- [Kutipan Halaman]
Tengara pertama, meluncur dari pengakuan mantan menteri kelautan dan Perikanan. Mantan menteri yang tengah menjadi pesakitan itu menegaskan bahwa kucuran dana nonbujeter DKP yang dialirkan ke sejumlah parpol dan tim sukses para calon presiden (dalam Pemilu 2004) itu selalu didahului proposal. Dana nonbujeter DKP mengalir mengalir ke tim sukses Capres dan Cawapres. Tim Sukses Amin-Siswono, menerima sebesar Rp 225 juta. Mega Centre sebagai bagian tim sukses Megawati memperoleh aliran dana Rp 300 juta. Tim sukses pasangan calon terpilih SBY-JK juga mendapatkan aliran dana Rp 225 juta. Tak hanya itu, ICW mencatat Partai Keadilan Sejahtera (PKS) yang selama ini getol mempromosikan diri sebagai partai yang bersih itu juga mendapatkan dana Rp 300 juta.


Tak lama kemudian berkembang rumor adanya sumbangan pihak asing dalam PILPRES 2004 lalu. Dana itu ditengarai mengalir ke beberapa tim Capres dan Cawapres peserta Pemilihan Presiden pada tahun 2004. M. Amin Rais sendiri mengakui kalau dirinya ditawari dana dari sebuah foundation asing saat menjadi Capres itu. Selama ini memang di warung kopi politik beredar secara bisik-bisik akan adanya bantuan pihak asing yang masuk rekening Capres dan Cawapres pada Pilpres 2004 lalu. Sejuah ini memang tidak jelas siapa yang dimaksud sebagai pihak yang menerima sumbangan asing dalam Pilpres 2004 lalu. Pengakuan Amin Rasis, mengkonfirmasi sinyalemen yang selama ini berkembang di masyarakat luas.

Sejauh ini, terhadap sinyalemen aliran dana pihak asing itu, semua capres dan cawapres kompak membuat bantahan. Semua Capres dan Cawapres melalui orang-orangnya secara kompak dan padu saling bersahutan mengatakan bahwa pihaknya masing-masing tidak menerima aliran dana bantuan dari pihak asing.

- [Data Tercatat]

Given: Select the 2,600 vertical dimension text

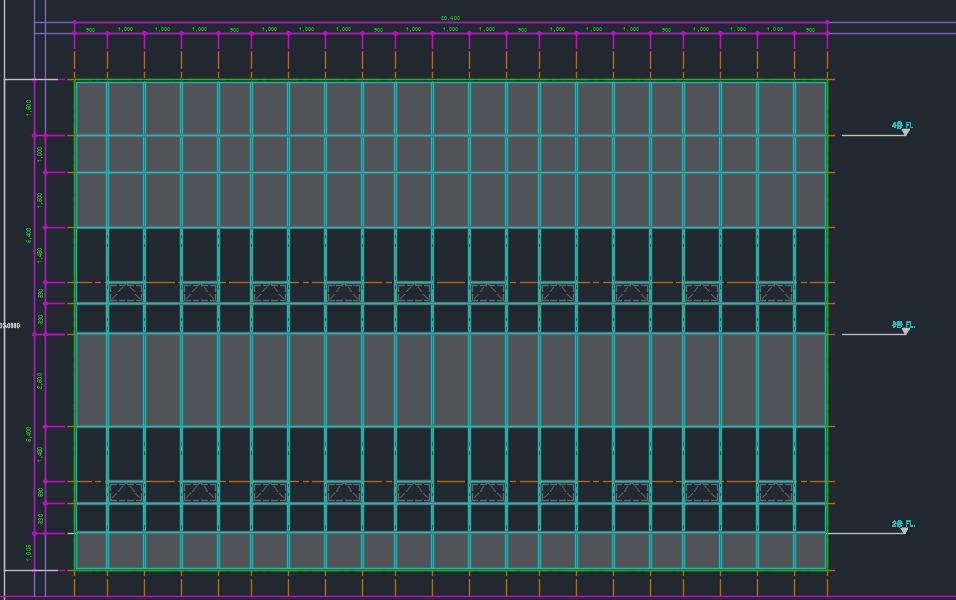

- [Soal dan Tugas]
A) Ubah paragraf dalam kutipan halaman yang diawali "Tengara pertama, meluncur" menjadi daftar butir yang memuat fakta-fakta utamanya.
B) Salin persis bagian kutipan halaman yang dibuka dengan kata-kata yang memuat "Tengara pertama, meluncur" dan ditutup dengan "mendapatkan dana Rp 300 juta.".
Data di atas tidak berperan dalam hal ini.

- [Jawaban Tugas]
A)
- Mantan menteri kelautan dan perikanan yang tengah menjadi pesakitan menegaskan bahwa dana nonbujeter DKP untuk sejumlah parpol dan tim sukses calon presiden dalam Pemilu 2004 selalu didahului proposal.
- Tim Sukses Amin-Siswono menerima Rp 225 juta.
- Mega Centre, bagian tim sukses Megawati, memperoleh Rp 300 juta.
- Tim sukses pasangan calon terpilih SBY-JK mendapatkan Rp 225 juta.
- Menurut catatan ICW, PKS juga mendapatkan Rp 300 juta.

B)
Tengara pertama, meluncur dari pengakuan mantan menteri kelautan dan Perikanan. Mantan menteri yang tengah menjadi pesakitan itu menegaskan bahwa kucuran dana nonbujeter DKP yang dialirkan ke sejumlah parpol dan tim sukses para calon presiden (dalam Pemilu 2004) itu selalu didahului proposal. Dana nonbujeter DKP mengalir mengalir ke tim sukses Capres dan Cawapres. Tim Sukses Amin-Siswono, menerima sebesar Rp 225 juta. Mega Centre sebagai bagian tim sukses Megawati memperoleh aliran dana Rp 300 juta. Tim sukses pasangan calon terpilih SBY-JK juga mendapatkan aliran dana Rp 225 juta. Tak hanya itu, ICW mencatat Partai Keadilan Sejahtera (PKS) yang selama ini getol mempromosikan diri sebagai partai yang bersih itu juga mendapatkan dana Rp 300 juta.